Resolvi ficar em casa. Alugar filmes, pensar na vida. Fuçar o lado de dentro. Hoje desmarquei as badalações, as andanças noturnas, os abraços dos colegas, a reunião militante e tudo o que pudesse me aproximar do que está do lado de fora.
Não quero assistir jornais, ler artigos... nada, nada externo pode me satisfazer. Conectando-me com o mundo somente a net. Mais uma forma de interação comigo mesma. Hoje somente permito as pesquisas sobre os assuntos de minha predileção. Hoje quero o meu próprio abraço, meu carinho e amor próprio. Quero as minhas músicas, os meus filmes e os meus livros.
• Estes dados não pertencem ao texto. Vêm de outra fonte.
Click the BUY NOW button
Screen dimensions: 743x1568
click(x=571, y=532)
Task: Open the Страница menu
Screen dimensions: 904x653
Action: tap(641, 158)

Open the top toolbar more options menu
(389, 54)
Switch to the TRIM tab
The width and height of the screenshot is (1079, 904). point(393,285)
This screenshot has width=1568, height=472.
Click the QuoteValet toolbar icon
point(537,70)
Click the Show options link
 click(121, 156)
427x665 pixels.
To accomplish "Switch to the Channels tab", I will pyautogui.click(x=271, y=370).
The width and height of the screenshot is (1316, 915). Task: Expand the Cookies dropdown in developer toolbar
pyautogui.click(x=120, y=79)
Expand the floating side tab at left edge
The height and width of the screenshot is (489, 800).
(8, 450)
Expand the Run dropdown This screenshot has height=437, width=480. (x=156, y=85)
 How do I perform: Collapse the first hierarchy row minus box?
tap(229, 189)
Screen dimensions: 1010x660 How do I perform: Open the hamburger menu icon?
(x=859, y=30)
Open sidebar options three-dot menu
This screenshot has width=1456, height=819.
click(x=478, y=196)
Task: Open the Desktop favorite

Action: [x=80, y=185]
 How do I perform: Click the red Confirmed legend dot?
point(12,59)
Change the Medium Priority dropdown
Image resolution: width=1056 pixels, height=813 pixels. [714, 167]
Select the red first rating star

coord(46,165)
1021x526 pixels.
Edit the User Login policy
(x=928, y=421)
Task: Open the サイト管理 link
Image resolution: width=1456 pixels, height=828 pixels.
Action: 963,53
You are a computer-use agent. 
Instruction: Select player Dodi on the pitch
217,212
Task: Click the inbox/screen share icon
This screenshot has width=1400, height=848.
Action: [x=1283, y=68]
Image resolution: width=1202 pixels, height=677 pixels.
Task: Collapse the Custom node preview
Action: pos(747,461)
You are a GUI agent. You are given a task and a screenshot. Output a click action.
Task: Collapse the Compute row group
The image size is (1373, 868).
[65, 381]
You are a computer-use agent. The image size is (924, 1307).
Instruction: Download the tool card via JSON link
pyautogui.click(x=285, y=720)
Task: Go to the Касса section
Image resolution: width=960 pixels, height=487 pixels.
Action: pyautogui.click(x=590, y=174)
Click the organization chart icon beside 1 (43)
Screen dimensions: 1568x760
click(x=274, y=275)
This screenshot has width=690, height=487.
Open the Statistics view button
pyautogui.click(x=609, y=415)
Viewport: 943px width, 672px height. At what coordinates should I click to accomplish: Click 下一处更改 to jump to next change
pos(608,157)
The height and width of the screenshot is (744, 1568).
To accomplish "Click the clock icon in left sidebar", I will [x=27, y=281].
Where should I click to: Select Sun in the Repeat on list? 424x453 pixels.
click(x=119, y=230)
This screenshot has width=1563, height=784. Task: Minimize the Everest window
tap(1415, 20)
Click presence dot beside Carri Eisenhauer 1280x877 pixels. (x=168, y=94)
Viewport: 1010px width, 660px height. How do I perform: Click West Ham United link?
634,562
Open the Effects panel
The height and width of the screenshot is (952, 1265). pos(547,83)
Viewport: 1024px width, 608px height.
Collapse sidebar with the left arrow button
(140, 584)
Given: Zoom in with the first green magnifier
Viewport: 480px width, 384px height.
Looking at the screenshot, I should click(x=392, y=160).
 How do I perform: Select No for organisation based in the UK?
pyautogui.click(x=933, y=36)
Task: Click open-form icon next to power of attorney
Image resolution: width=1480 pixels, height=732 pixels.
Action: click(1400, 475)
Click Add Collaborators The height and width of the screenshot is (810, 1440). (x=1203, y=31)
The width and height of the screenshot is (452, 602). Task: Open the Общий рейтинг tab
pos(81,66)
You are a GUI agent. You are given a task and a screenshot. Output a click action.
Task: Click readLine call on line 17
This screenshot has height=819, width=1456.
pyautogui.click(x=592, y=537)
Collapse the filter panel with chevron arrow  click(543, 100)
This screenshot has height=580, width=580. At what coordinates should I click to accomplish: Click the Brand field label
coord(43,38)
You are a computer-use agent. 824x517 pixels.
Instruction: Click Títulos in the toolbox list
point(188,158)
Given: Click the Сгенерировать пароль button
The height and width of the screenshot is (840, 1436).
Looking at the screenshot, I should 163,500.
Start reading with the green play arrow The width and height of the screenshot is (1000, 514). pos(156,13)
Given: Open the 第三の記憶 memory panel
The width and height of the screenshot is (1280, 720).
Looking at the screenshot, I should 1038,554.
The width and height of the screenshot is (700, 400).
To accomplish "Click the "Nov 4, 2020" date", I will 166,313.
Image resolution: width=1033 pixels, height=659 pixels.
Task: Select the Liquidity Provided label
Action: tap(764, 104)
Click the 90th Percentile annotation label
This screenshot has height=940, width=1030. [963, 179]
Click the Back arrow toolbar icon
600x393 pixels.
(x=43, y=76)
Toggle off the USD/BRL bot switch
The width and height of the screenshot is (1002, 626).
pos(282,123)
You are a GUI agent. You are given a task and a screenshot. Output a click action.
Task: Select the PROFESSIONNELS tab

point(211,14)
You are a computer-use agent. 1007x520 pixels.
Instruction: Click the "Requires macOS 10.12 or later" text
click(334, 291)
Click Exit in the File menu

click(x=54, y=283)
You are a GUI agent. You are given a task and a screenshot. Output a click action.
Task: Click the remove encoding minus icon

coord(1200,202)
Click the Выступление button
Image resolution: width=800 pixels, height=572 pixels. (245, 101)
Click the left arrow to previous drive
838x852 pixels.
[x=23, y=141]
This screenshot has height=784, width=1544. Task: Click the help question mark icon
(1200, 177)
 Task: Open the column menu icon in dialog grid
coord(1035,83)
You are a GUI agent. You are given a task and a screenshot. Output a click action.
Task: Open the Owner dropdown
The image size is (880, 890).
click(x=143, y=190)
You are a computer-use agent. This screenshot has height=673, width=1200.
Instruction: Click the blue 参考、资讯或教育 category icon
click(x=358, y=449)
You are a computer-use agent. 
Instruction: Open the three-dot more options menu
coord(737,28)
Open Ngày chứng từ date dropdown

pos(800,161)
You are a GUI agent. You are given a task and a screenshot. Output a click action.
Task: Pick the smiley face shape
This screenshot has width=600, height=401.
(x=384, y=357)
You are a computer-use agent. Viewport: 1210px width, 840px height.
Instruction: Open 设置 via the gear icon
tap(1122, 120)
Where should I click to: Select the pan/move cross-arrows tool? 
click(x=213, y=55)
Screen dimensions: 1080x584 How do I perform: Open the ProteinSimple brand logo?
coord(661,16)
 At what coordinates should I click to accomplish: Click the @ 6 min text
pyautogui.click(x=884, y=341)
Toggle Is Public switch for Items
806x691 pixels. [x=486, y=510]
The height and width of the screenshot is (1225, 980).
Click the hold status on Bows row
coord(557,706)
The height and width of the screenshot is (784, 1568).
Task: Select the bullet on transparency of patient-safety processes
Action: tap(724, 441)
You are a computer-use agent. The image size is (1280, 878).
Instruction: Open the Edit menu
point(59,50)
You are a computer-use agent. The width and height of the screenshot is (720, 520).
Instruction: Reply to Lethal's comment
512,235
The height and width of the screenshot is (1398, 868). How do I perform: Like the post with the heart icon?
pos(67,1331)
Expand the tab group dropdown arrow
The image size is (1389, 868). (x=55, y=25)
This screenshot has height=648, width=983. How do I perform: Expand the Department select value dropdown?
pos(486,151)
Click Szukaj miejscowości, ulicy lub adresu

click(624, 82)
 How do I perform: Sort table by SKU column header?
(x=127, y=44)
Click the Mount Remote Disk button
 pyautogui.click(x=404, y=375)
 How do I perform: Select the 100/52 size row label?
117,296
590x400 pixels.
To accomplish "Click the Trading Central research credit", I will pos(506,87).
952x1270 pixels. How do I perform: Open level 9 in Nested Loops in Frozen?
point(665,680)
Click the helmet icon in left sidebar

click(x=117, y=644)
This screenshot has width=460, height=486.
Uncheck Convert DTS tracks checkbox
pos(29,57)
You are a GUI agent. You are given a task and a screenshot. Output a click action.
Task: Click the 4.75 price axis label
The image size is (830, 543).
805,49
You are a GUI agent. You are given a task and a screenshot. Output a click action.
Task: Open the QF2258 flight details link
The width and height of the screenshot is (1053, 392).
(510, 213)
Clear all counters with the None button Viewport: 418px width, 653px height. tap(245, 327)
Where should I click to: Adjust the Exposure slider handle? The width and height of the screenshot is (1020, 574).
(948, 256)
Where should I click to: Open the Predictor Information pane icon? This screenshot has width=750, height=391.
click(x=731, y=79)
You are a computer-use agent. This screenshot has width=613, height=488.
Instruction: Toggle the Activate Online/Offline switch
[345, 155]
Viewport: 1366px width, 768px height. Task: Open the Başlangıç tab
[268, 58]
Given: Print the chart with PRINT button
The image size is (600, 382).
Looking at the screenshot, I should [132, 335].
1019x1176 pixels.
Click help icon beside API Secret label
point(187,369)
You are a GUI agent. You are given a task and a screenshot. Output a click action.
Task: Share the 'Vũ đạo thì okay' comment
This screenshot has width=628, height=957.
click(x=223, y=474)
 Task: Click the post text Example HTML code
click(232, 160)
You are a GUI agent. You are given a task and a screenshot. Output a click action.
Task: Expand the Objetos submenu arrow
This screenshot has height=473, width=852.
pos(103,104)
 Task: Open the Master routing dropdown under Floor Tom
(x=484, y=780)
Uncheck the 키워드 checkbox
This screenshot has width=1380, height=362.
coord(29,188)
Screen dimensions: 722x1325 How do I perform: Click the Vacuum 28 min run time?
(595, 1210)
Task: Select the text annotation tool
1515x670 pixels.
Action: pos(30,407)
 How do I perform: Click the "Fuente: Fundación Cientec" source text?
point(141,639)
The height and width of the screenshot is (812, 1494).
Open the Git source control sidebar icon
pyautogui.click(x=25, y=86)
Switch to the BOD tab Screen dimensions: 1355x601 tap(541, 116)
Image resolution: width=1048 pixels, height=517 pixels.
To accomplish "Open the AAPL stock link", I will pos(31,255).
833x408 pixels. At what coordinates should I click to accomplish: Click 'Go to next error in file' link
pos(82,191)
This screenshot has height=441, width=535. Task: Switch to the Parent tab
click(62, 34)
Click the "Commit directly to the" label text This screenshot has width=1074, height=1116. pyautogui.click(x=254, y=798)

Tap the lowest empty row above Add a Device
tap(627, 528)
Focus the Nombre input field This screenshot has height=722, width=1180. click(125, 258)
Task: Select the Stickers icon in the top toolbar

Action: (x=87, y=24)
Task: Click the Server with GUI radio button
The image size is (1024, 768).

Quero a minha própria leveza, que há tempos preservo do holocausto. Lidar com as misérias humanas, às vezes, nos embota o espírito. É disto que hoje me desfaço. Para o descarrego preciso estar só. Nada de farpas às pessoas queridas.
Esse final de semana me dedico a mim. Porque hoje quero preencher-me de mim até a alma. Nada de afogar-me em desejos e prazeres alheios. Perceber-se é um exercício mais que necessário em dias tão bárbaros. É recolhendo-nos que podemos aprimorarmo-nos em nossa capacidade de interação. É assim que esvazio o desgosto e a decepção para com o mundo. É assim que saio do caos.
Ciente do que quero, exijo! Dispersa só me desencontro e me contento com o que me é desnecessário.
Se hoje me refaço é para amanhã juntar-me as multidões. Nada ao contrário.